Requirement 1: Which people does the news article about Tunkhannock Township police getting a speed tool name?
Requirement 2: Could you continue the news article about Tunkhannock Township police getting a speed tool, starting after its final paragraph?

Page extract:
Start of Block

Twp. police get speed tool
BY JOSH MROZINSKI , Wyoming County Press Examiner

TUNKHANNOCK TWP. - Tunkhannock Township Police say they have clocked motor vehicles going in excess of 100 miles per hour, on U.S. Route 6 and it has got to stop.
They hope that with the acquisition of an Electronic Non-Radar Detection Device on Sept. 12, it will slow drivers down and save lives.

"All traffic accidents are extremely violent," Police Chief Bernie Griff said. "The faster you go the faster the crash happens."

For instance, police say that speed was a factor in a two-car crash in June on Route 6 near Deer Park Lumber that sent two adults and two children to the hospital.

According to police, a 1990 Honda Accord driven by Shannon Wilson of Kingston struck another vehicle and then a guide rail around 8 p.m. on June 6. The Honda then launched over an embankment and struck a tree.

"Lives are changed through traffic accidents and we take that very seriously," Chief Griff said.

Police Commissioner and Supervisor Randy White said that township police were looking for new equipment for speed control and saw that Clarks Summit was using ENRADD.

End of Block

Information:
Start of Block

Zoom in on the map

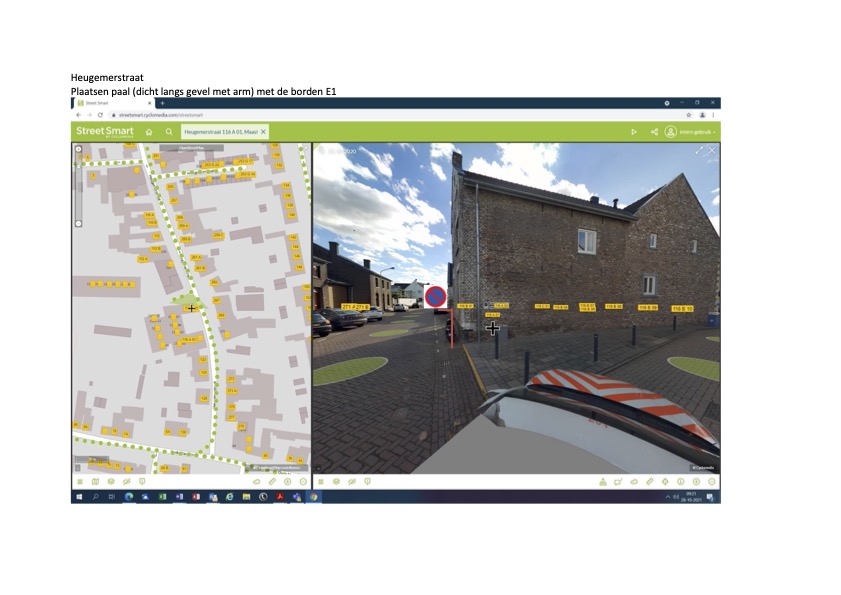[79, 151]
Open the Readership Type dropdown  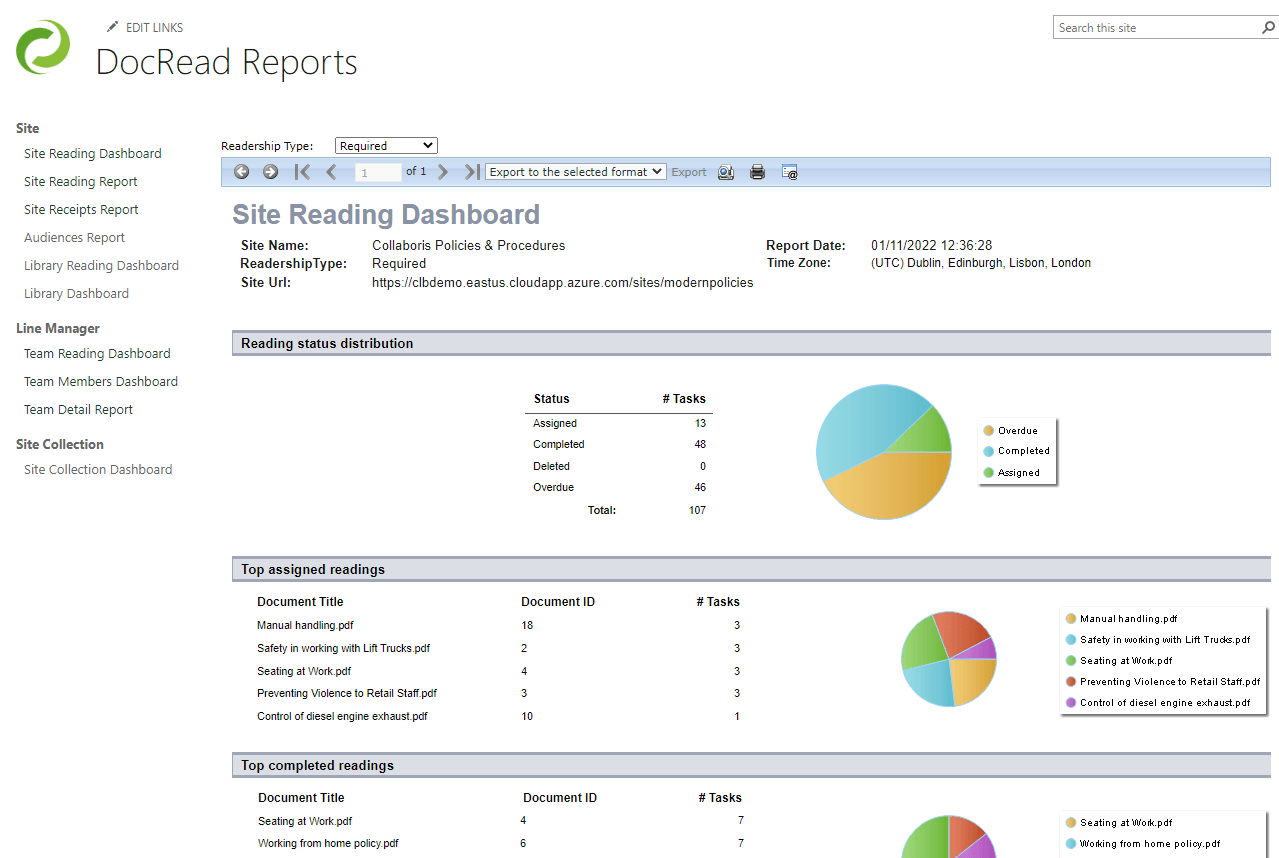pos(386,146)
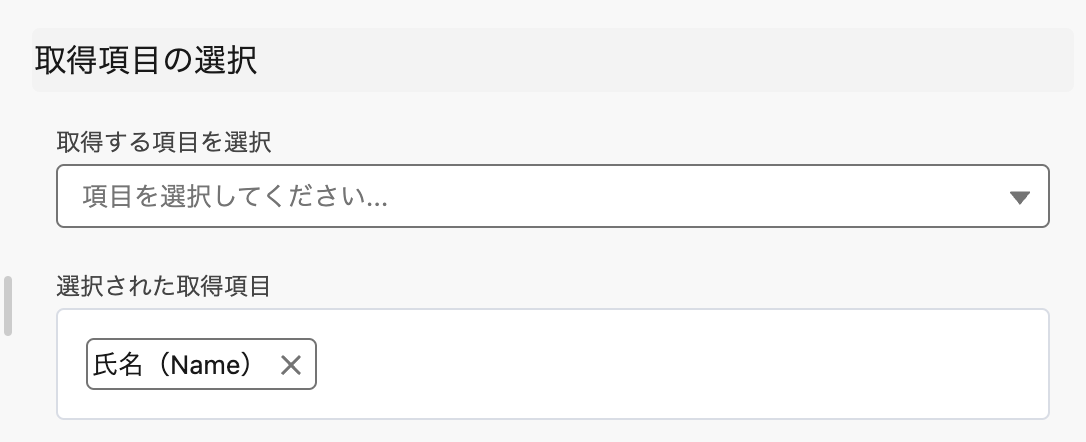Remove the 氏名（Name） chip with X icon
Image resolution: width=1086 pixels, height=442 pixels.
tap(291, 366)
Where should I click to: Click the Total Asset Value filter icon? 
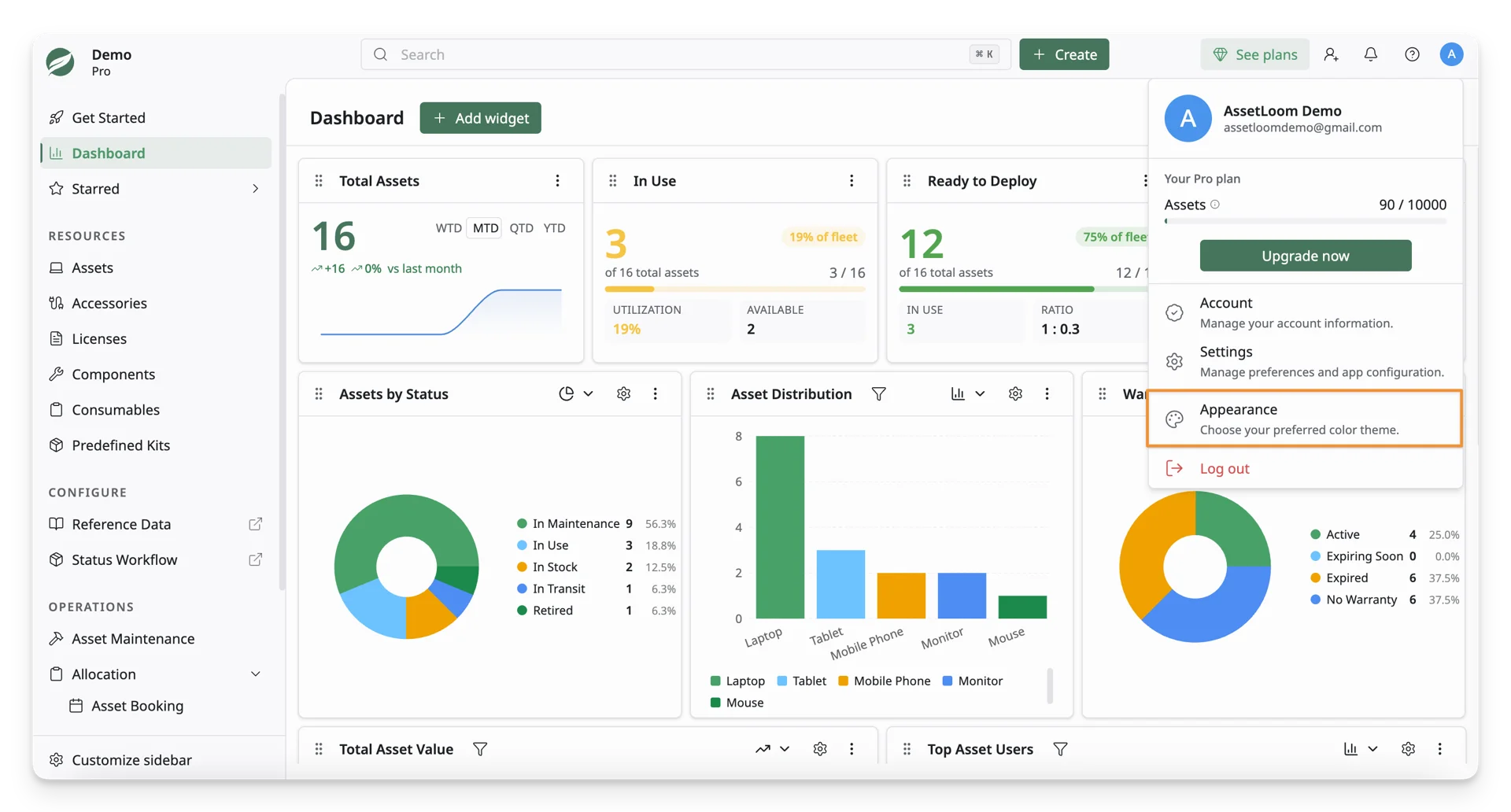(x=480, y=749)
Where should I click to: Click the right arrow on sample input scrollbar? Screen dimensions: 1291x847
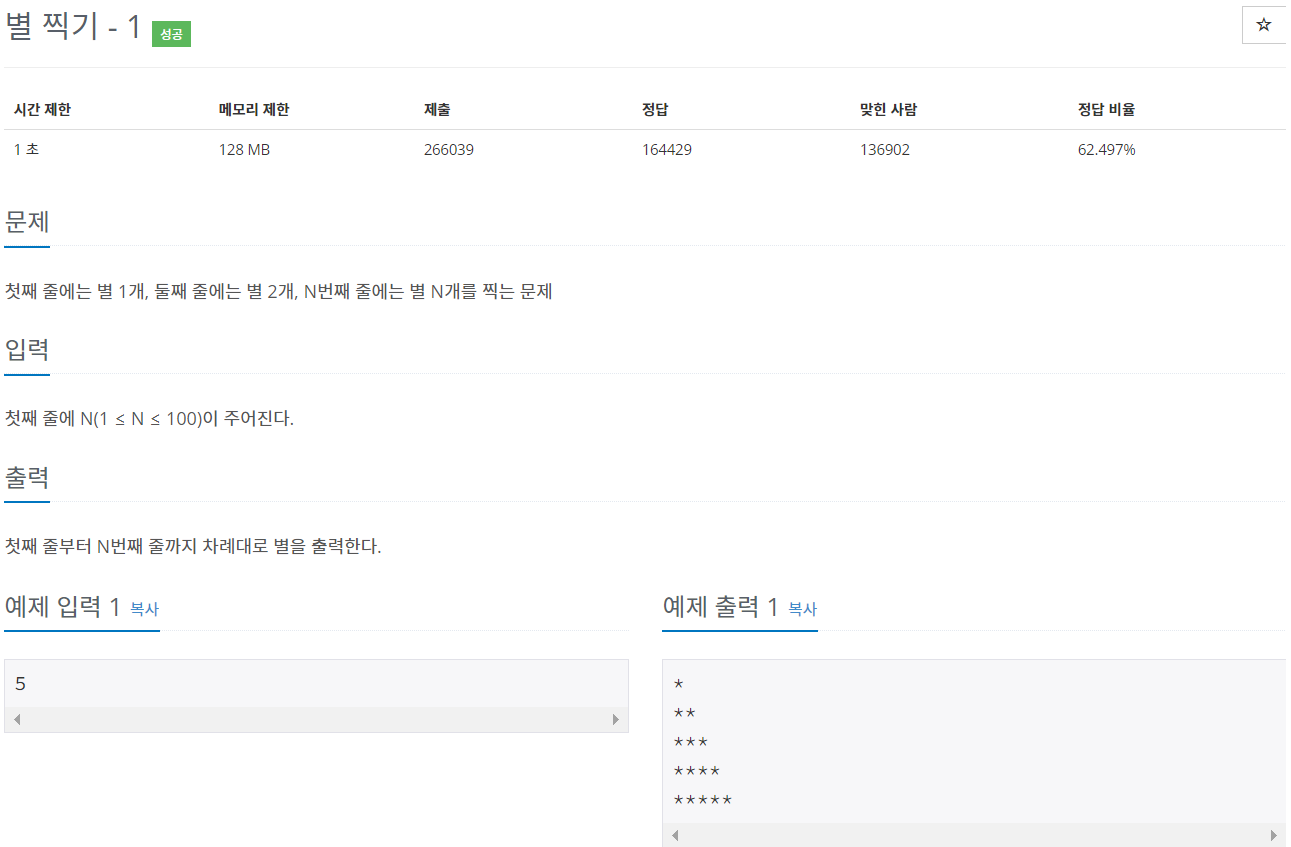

End of Block
Start of Block

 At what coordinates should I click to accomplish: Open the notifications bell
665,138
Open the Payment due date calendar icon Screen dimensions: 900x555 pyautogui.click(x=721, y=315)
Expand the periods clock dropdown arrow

End of Block

Exercise answer 1: Josh Mrozinski, Bernie Griff, Shannon Wilson, and Randy White.

Exercise answer 2:
Tunkhannock Township Police, as well as other police departments in Wyoming County, have been using a device known as the Visual Average Speed Computer and Readout.

"I think ENRADD is a lot easier to use," White said.

State law prohibits municipal police from using radar.

Overfield Township Police Chief Terry Fisher said that speed control devices are important because, "A lot of crashes are due to speeding violations."

ENRADD consists of two sensors that are placed across a road and transmit beams.

When the beam is broken, the speed at which a motor vehicle had been traveling is sent to a wireless electronic reader.

"The ENRADD system measures the speed of vehicles over a distance of three feet," Chief Griff said, noting that township officers had training in it.

The township has four full-time police officers and two part-time police officers.

Township police also recently acquired a 2008 Ford Police Interceptor that will be in service in about a week, Chief Griff said.

He added that the new vehicle, along with ENRADD, will be used to help curb speeding, which is often the cause of vehicle crashes.

ENRADD will give police greater flexibility because cruiser can be positioned after the device, Chief Griff said.

Sgt. Stanley Ely thinks ENRADD will greatly enhance the department's operation because it will allow officers to enforce the speed limit on all township roads.

With VASCAR, police were required to see the vehicle because it measured its speed of a as it traveled between two landmarks.

"I think ENRADD is an excellent tool," Sgt. Ely said.